By the time the run (at least, that’s what the instructor called it. I called it cruel and unusual punishment) was over, I was sunburned and convinced that my arms were going to fall off.
“Great job!” He said, with all the infuriating enthusiasm of a person who spends 90 percent of his time at the gym. “Now we can start warming up.”
Inside the gym there was a weight-lifting section and a boxing ring off to the side, but most of the space was dominated by a forest of punching bags. After some warm-up squats and warm-up lunges that nearly killed me, the instructor put us into pairs and had us take turns bear-crawling between the bags. We were supposed to drop and do five push-ups at every bag, and when the first person reached the other end of the gym, the next person was supposed to go.
The instructor put me with another girl who was new to the class, which meant that both of us were totally out of shape, and all the other teams had people (men) who were basically professionals at doing push-ups in a gym. After I reached the second bag, my arms were shaking. In the time it took me to cross the gym, the other teams had already gone through twice.

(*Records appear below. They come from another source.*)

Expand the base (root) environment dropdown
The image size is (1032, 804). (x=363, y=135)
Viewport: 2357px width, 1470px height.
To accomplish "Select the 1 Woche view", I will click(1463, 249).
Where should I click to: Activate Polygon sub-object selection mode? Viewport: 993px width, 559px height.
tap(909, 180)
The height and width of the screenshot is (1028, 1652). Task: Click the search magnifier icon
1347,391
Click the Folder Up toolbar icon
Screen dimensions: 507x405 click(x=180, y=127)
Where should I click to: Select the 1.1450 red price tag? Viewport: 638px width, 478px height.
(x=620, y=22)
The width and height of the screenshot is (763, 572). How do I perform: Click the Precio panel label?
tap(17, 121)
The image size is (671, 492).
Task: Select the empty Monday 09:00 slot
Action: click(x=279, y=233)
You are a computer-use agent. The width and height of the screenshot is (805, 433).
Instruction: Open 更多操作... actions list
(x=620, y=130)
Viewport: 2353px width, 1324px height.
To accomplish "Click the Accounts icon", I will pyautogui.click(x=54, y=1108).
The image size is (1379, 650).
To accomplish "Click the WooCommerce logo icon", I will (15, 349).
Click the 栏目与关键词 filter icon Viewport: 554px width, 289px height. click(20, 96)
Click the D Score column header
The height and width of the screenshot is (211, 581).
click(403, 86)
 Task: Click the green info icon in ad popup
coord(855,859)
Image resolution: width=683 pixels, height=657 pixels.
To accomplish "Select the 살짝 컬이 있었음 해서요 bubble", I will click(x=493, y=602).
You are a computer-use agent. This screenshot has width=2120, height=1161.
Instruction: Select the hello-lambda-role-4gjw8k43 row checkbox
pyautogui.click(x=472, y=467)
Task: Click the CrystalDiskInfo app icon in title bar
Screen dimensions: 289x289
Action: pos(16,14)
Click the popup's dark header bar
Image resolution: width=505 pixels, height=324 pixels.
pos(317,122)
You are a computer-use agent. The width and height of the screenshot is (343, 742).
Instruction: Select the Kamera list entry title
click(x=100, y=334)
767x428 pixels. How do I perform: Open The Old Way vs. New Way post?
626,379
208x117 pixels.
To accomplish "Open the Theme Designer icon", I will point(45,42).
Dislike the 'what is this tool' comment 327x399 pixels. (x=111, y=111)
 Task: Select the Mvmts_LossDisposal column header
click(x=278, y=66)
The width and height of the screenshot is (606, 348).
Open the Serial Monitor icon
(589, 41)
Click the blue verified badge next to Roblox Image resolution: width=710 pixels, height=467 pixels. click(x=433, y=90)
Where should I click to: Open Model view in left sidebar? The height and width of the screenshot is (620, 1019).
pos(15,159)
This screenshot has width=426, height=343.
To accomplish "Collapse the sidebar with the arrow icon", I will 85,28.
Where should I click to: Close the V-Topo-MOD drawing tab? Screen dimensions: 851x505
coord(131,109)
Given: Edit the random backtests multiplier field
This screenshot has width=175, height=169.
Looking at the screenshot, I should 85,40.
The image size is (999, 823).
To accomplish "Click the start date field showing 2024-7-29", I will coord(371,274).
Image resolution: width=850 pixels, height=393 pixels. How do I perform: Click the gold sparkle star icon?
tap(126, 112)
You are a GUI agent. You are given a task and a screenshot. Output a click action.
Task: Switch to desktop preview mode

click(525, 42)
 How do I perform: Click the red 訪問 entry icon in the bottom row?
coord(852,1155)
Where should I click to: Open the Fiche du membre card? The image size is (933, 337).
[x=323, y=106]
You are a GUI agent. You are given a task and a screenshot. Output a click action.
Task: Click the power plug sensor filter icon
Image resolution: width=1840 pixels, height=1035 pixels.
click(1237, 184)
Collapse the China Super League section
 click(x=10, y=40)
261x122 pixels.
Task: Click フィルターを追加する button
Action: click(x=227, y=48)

When I finally got to the other side, my partner took about the same amount of time as I did. If I had been able to use my arms, it would have been nice to read a book while I waited for my turn. As it were, all I could think was, “I am going to die here.”
The rest of the class consisted of running between the bags, punching and kicking as we went. That part was ok, but we didn’t seem to do it for very long.
At the very end of the punching and kicking session, the instructor got really enthusiastic.”Now, knock ’em out!” He yelled, demonstrating with a heavy punch that sent the bag swinging on its chain.
You gotta be kidding me, I thought. I might as well be flinging a pair of wet noodles at this punching bag. I have no business trying to knock anyone out.
After about seven years of me helplessly flailing at the bag, the instructor made us stop. Now we were supposed to do a nice relaxing, very intense series of crunches to cool down for the end of class. Both me and the other girl were dying at this point, but she had a strategy. Every time the instructor came close, she would make a big show of doing crunches as fast as she could, and as soon as he turned away she would stop and sprawl out on the floor, gasping for air.
This seemed distasteful and dishonest to me. I thought, “I’m not here to impress anyone. I’ll stop whenever the fuck I wanna stop, no matter who sees me.”
She was smarter than I was.
The instructor inevitably noticed that I was slowing down, and he thought the best way to encourage me was to stand over me and yell, “You have 15 seconds left! Don’t stop! DO NOT STOP!” I glared right back at him and stopped about three seconds later. Yell at me again, asshole.
He kept yelling at me not to stop (while I stubbornly kept stopping) until the time ran out. Then he wandered away to yell at someone else for the next round. I think I frustrated him.
When the class ended, I went to get my water bottle and pretty much melted into a puddle on the floor. I sat there and leaned against the wall, thinking this is probably what it feels like to be roadkill. I dimly remembered that I still had to go to work today.
What I learned from taking one free kickboxing class:
If I get attacked in a parking lot, I should do five push-ups and then bear-crawl away. If my attacker is not impressed, then I should roll over and do crunches until he wanders off.